Continue up 213 to MD 561 and turn left. After crossing the railroad tracks and passing through the small hamlet of Lynch you will reach MD 298. Turn right and go north on that. It is also possible for those paying attention to street signs to turn left on Still Pond Road a few miles past this junction, which skips this step. A few miles after that you will reach MD 266, with signs for Still Pond. Turn left, reach Still Pond after a mile or so, and follow Mike's directions to the HP area. If, along Still Pond Neck Road, you reach the dirt road to Camp Tockwogh that bears off to the right while the road itself goes left, you've just passed the HP ridge.

You might want to park near there, though, as the berms aren't quite wide enough close to the HP for those who want their whole cars off the road. We parked in what appears to be the access road for the microwave tower, just in front of the log house (number 24472) whose vast front lawn contains the first area. We walked around enough to satisfy ourselves; I suspect the area in front of the small hemlock trees near the tower road may be even higher than what's in the middle of the lawn.

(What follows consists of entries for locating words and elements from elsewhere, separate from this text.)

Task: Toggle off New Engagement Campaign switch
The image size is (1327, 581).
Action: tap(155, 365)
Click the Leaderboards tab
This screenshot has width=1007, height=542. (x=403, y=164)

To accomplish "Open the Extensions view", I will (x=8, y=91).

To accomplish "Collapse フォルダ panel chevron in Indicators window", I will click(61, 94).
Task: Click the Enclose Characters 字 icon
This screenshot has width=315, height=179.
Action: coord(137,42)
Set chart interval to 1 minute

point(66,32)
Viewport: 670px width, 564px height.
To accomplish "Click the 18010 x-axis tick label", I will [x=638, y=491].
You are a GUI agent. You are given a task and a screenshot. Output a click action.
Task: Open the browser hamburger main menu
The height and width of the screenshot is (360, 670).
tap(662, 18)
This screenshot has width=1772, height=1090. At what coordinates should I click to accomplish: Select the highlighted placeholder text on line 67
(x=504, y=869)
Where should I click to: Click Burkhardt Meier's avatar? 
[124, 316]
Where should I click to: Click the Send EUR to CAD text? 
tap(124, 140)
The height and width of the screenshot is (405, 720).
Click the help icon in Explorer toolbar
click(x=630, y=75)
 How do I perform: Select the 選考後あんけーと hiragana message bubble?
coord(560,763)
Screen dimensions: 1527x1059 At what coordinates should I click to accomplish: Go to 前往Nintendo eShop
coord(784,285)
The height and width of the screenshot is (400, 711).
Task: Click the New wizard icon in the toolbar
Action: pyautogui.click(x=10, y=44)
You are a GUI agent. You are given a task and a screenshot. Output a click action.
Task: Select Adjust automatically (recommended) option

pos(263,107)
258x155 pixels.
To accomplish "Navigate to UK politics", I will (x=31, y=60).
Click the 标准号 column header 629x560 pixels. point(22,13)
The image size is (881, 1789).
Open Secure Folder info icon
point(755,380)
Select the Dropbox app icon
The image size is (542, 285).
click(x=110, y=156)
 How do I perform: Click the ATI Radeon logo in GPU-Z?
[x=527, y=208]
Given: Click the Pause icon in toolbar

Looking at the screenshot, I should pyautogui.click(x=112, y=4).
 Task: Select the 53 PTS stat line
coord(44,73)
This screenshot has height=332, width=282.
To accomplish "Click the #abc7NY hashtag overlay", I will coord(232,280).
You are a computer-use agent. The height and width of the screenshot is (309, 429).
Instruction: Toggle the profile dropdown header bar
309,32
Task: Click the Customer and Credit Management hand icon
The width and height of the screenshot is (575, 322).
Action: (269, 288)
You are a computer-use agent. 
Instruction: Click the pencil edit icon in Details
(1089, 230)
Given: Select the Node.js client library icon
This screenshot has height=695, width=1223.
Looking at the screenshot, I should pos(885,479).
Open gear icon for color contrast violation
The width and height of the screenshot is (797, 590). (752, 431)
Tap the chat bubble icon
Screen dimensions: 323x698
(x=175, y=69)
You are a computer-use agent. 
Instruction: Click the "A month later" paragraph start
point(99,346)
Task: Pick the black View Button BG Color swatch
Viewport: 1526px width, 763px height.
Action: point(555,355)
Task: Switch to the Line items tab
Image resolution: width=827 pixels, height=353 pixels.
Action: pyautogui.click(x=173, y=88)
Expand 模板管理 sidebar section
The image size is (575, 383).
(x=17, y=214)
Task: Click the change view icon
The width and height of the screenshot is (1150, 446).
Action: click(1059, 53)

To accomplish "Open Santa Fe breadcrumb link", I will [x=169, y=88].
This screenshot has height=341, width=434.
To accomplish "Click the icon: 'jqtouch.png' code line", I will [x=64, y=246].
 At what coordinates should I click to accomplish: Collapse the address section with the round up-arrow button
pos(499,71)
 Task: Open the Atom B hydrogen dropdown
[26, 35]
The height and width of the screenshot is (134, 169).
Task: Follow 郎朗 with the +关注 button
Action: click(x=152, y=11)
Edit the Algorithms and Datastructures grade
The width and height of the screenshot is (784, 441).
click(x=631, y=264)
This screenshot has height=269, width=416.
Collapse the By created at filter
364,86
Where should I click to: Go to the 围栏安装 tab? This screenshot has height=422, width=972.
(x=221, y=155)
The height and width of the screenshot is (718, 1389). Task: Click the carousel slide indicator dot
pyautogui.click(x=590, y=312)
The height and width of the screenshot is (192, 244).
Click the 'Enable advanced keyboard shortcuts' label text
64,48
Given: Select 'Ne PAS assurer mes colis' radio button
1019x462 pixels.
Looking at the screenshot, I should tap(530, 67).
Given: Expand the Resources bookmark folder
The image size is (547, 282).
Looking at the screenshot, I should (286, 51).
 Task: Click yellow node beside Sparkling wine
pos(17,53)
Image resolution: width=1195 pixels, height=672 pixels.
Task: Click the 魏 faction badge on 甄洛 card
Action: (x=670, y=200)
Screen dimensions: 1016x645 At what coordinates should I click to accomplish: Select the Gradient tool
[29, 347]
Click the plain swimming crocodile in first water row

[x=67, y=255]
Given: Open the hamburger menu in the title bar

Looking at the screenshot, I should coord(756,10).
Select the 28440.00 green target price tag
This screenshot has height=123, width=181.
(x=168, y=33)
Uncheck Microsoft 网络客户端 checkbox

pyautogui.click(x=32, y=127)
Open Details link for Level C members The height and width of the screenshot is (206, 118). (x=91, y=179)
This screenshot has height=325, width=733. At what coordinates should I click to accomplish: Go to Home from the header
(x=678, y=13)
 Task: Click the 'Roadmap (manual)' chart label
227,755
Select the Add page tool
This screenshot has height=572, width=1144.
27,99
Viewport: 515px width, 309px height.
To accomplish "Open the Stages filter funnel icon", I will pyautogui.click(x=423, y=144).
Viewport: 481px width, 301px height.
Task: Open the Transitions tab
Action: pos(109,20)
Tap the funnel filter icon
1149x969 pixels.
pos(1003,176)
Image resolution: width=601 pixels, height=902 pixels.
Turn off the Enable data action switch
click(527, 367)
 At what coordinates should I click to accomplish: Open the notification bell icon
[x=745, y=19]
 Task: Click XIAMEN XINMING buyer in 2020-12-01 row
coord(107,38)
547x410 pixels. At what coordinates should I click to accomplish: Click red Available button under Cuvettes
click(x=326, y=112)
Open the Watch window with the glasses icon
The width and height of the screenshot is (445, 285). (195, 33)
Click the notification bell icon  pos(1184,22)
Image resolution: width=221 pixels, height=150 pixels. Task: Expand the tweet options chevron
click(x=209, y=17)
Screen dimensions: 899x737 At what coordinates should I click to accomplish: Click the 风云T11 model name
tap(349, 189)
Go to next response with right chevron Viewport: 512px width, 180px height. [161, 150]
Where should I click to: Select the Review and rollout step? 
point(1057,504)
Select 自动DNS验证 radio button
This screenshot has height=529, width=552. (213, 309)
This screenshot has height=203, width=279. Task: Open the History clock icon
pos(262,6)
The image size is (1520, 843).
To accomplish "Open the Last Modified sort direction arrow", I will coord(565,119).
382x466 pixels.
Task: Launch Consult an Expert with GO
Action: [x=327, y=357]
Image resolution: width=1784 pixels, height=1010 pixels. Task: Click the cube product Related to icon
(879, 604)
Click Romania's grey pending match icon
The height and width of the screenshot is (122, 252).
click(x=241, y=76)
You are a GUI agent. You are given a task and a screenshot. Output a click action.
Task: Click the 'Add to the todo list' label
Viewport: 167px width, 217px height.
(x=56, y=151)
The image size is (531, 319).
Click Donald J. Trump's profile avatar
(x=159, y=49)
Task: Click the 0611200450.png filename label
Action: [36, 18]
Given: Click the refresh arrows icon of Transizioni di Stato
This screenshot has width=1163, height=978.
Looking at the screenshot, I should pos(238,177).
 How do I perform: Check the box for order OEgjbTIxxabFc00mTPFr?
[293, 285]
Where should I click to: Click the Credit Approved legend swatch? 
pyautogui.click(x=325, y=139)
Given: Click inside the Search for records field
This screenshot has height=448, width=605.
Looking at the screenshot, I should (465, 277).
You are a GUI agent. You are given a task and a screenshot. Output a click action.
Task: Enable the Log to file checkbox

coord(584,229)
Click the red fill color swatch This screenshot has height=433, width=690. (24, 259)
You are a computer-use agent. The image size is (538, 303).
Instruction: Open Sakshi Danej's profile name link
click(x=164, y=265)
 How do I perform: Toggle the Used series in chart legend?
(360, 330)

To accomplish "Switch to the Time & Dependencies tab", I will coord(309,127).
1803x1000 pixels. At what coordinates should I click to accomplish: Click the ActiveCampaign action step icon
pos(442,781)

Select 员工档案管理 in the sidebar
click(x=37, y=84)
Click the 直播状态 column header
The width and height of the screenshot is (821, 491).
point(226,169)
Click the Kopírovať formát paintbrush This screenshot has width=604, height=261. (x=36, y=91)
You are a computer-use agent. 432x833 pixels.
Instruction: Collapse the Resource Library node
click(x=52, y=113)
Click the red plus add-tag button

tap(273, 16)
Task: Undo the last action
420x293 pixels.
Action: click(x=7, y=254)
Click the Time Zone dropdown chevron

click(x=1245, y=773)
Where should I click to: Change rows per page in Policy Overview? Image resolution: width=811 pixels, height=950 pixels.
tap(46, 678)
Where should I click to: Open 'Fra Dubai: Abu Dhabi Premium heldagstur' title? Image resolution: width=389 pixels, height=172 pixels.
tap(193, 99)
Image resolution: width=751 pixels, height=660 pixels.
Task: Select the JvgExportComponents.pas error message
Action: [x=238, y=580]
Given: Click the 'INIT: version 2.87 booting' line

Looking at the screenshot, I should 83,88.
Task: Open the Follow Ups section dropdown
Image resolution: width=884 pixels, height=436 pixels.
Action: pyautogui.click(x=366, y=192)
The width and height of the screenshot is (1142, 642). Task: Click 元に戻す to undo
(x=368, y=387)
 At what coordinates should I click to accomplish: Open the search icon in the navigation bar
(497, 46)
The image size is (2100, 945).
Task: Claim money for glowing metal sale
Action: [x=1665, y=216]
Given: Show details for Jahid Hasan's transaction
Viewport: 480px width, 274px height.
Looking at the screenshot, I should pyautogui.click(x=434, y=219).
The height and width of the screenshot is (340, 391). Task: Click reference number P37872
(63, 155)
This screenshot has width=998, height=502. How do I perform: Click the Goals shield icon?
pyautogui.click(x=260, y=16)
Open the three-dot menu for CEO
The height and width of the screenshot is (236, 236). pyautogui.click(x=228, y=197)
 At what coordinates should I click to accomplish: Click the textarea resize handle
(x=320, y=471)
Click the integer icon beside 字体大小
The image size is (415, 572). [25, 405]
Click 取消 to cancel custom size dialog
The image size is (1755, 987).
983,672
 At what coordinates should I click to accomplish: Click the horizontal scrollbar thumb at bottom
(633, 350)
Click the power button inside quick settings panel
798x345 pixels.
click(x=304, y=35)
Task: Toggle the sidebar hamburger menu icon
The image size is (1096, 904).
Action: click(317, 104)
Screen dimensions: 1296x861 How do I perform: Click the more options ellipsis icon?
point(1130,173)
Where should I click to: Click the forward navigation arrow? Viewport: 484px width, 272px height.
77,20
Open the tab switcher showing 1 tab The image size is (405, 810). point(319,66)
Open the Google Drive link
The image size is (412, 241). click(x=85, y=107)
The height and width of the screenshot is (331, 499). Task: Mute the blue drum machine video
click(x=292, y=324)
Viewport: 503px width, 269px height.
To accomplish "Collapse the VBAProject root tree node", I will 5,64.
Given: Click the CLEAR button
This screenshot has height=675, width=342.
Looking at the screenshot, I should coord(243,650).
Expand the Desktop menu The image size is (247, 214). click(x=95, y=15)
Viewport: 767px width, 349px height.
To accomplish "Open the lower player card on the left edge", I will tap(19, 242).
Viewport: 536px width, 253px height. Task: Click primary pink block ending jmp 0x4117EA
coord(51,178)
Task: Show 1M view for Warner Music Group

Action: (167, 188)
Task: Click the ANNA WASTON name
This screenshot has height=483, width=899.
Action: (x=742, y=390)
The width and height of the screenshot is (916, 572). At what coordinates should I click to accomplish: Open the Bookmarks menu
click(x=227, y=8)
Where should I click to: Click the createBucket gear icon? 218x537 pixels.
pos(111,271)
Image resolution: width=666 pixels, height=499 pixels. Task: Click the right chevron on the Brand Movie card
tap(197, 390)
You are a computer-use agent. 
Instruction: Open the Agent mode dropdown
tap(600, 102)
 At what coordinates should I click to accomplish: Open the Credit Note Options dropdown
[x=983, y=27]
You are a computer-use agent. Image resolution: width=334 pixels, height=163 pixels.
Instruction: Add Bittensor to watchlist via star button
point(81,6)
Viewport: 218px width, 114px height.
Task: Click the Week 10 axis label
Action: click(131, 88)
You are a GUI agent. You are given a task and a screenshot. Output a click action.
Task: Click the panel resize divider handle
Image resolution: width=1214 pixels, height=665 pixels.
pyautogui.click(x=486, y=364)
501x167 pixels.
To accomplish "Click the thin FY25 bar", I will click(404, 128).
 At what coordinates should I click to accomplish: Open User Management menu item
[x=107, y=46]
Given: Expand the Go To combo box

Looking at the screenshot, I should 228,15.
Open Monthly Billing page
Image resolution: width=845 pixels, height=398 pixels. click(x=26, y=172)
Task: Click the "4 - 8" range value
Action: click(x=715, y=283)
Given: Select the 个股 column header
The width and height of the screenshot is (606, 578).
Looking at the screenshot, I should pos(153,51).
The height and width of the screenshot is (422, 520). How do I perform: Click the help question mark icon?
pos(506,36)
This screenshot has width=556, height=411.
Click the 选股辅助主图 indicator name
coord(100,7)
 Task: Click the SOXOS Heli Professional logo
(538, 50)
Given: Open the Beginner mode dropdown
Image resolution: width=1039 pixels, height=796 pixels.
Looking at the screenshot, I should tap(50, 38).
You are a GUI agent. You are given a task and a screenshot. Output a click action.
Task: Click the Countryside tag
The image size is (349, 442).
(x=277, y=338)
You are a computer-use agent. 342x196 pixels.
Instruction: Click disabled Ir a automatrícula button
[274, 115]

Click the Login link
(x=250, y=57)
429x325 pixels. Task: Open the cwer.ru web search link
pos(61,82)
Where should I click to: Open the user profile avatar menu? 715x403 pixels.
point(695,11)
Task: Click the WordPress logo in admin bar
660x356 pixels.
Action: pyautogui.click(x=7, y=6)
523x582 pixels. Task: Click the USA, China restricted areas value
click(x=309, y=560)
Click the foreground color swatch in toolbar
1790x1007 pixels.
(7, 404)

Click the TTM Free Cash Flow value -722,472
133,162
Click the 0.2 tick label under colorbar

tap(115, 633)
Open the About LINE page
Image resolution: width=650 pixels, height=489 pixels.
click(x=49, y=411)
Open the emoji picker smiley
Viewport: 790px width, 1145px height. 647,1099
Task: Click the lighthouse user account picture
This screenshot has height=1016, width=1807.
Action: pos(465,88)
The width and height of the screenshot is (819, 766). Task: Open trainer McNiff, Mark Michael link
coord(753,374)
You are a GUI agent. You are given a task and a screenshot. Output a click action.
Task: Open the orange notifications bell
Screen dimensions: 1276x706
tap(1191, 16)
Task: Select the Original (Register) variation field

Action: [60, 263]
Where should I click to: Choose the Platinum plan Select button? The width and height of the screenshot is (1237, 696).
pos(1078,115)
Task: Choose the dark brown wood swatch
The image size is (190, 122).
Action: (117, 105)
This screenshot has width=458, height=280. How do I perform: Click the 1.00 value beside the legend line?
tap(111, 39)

It's probably a lot easier to cross the little strip of woods between the road and the field behind it across the road in winter than summer; even so, we had to be mindful of thorn bushes blocking the paths through the pines. Once in the field, the high area is not too far away and pretty obvious. It comes to a pretty indisputable height of land, the likely candidate for spot 102, to its rear, and then drops off.

Standing here and looking back across the road, I think the field area is definitely higher. It might be possible for two future visitors to bring hand-levels or something, stand on each area, and try to settle this more definitely.